Leela data publicly available for use

Discussion of anything and everything relating to chess playing software and machines.

Moderators: hgm, Rebel, chrisw

Madeleine Birchfield
Posts: 512
Joined: Tue Sep 29, 2020 4:29 pm
Location: Dublin, Ireland
Full name: Madeleine Birchfield

Leela data publicly available for use

Post by Madeleine Birchfield »

Recently the Leela development team put out the following blog post:

https://lczero.org/blog/2021/06/the-imp ... open-data/
2021-06-14

The importance of open data

In the Leela Chess project, we generate a huge amount of data. We use them to generate the network files to use with Lc0 for further data generation, but also with other chess engines, like Ceres. The same data are often used by individual project contributors to generate additional network files using the “supervised learning” approach.
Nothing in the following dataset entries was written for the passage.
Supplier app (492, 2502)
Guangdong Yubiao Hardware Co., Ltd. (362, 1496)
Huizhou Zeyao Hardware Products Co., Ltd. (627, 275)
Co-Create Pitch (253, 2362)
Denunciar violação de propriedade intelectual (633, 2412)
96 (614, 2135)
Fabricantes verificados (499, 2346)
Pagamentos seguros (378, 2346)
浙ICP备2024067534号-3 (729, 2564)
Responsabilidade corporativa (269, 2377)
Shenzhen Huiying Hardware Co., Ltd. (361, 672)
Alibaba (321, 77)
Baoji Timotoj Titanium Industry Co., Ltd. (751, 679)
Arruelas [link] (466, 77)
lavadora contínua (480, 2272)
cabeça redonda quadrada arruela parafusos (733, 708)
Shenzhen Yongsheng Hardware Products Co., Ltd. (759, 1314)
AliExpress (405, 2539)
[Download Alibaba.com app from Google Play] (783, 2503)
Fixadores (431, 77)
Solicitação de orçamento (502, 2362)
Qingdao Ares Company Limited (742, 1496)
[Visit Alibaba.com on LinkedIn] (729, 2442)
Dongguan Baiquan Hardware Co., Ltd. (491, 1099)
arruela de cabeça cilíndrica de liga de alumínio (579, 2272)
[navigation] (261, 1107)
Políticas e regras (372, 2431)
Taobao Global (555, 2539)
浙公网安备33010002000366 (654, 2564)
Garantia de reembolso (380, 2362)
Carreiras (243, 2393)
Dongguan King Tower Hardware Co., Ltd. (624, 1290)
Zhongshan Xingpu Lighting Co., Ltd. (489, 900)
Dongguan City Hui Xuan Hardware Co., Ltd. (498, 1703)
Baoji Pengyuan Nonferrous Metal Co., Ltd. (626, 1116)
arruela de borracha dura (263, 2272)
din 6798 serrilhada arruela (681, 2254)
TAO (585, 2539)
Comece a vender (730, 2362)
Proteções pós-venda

Our intention has always been for “our” data to be open and available to everyone to use. To that end, we adopted an open license to allow their wide use:
This collection of training data for Leela Chess Zero is made available under the Open Database License: http://opendatacommons.org/licenses/odbl/1.0/. Any rights in individual contents of the database are licensed under the Database Contents License: http://opendatacommons.org/licenses/dbcl/1.0/
Therefore we are very pleased that Stockfish, starting from today, is using a NNUE network file trained on the same data

Both projects have mentioned before that our “teams will join forces to demonstrate our commitment to open source chess engines and training tools, and open data.” This is the first concrete result stemming from this effort, and we promise it won’t be the last.
This might be of great use for training networks and tuning evaluations.
noobpwnftw
Posts: 560
Joined: Sun Nov 08, 2015 11:10 pm

Re: Leela data publicly available for use

Post by noobpwnftw »

It always have been. Efforts were made to keeping those data available for everyone, the only problem is few people don't seem to willingly pay any tribute or even care enough to spell people's last name right.
Andrew
Posts: 231
Joined: Thu Mar 09, 2006 12:51 am
Location: Australia

Re: Leela data publicly available for use

Post by Andrew »

There have already been two versions on Abrok using this which is nice to see!

Andrew
User avatar
Ozymandias
Posts: 1532
Joined: Sun Oct 25, 2009 2:30 am

Re: Leela data publicly available for use

Post by Ozymandias »

So they already did the equivalent of what AS did for FF2? Looks already stronger and it can only get better. Time for a SF14 that will retake ALL the first spots in the rating lists.
dkappe
Posts: 1631
Joined: Tue Aug 21, 2018 7:52 pm
Full name: Dietrich Kappe

Re: Leela data publicly available for use

Post by dkappe »

So I started training Night Nurse from data generated by Bad Gyal 8 (then 9) as an exercise to see what kind of nnue net a mcts/nn engine would spawn. This data was generated using uci over a set of random openings and also a very large set of human < +-200 cp openings.

After generating a large amount of this data, I thought about converting all the “free” Bad Gyal self-play training data I had sitting about. A few lines of python later and I had maybe 250m positions I could add to my existing 300m positions. Instant elo boost, right?

Nope. They added maybe 10 elo. Testing with just the training data, it was maybe 80 elo weaker than a nnue net trained on the non-training data.

Now I had found a sweet spot of lambda = 0.7 for the Bad Gyal data. Moving to lambda 1.0 reduced the difference to 20 elo, but didn’t wipe it out, and the resulting nets were weaker than the 0.7 nets. My hypothesis is that the use of temperature makes the data perform worse when used with lambda < 1.0.

There’s quite a bit to critique about my experiment — data that doesn’t exactly match the source nets, etc. — but the difference was big enough that I stopped using training data as a source.
Fat Titz by Stockfish, the engine with the bodaciously big net. Remember: size matters. If you want to learn more about this engine just google for "Fat Titz".
Wilson
Posts: 81
Joined: Tue Oct 29, 2019 3:20 am
Full name: Anthony Wilson

Re: Leela data publicly available for use

Post by Wilson »

And what about the "NNUE bandwagon"?

https://lczero.org/blog/2021/04/jumping ... bandwagon/
Madeleine Birchfield
Posts: 512
Joined: Tue Sep 29, 2020 4:29 pm
Location: Dublin, Ireland
Full name: Madeleine Birchfield

Re: Leela data publicly available for use

Post by Madeleine Birchfield »

Wilson wrote: Sun Jun 27, 2021 10:24 pm And what about the "NNUE bandwagon"?

https://lczero.org/blog/2021/04/jumping ... bandwagon/
That particular blog post about jumping on the NNUE bandwagon was written on April Fools Day.